The first sparse trees of Ma’alabrad Forest passed by the caravan. The prisoners pressed their heads against the bars to look ahead beyond the marching soldiers. The tree trunks were wider in Ma’alabrad and taller than any she was familiar with. The leaves were brownish green, and the trunks were all a lifeless grey. The trail into the woods wandered away in darkness, and the sun shone less and less down the path, like a long hallway lined with ever dimmer candles. And, she thought, this horrible forest was not their prison; this was merely the road to their prison. Soldiers pulled spikes off the trucks, and unsheathed their thin sabers.

“Any last wishes,” Edwin asked.

“Yes, don’t be morbid,” she said, her own morbid thoughts crawling through her mind.

“I am being realistic.

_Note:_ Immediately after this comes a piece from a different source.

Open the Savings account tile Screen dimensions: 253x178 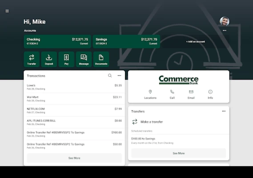pos(126,41)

Many consider me an optimistic man,” he said confidently, “but I fear I see no way out of this one.”

“What is so bad about this place anyway?” she asked, trying to convince herself.

“You might as well ask what is so wet about the ocean, so dry about the desert. Nerikan is the denomination of all that is bad. It may not be the birthplace of evil, but it is most certainly its adopted home.”

He went on to explain that it was first an iron mine with deep and twisting corridors curling far and wide under the Rückraadt Mountains. Its many paths stretched out farther than all of the roads in Eisen, its countless wide rooms forever shrouded in darkness. It was not long after the mines gave up their last cartful of ore that the deep barrow halls were acquisitioned for their new purpose. “Massive iron gates were set at the only known entrance, and one by one magical men and women were either lured or hauled in chains to the vast underground.”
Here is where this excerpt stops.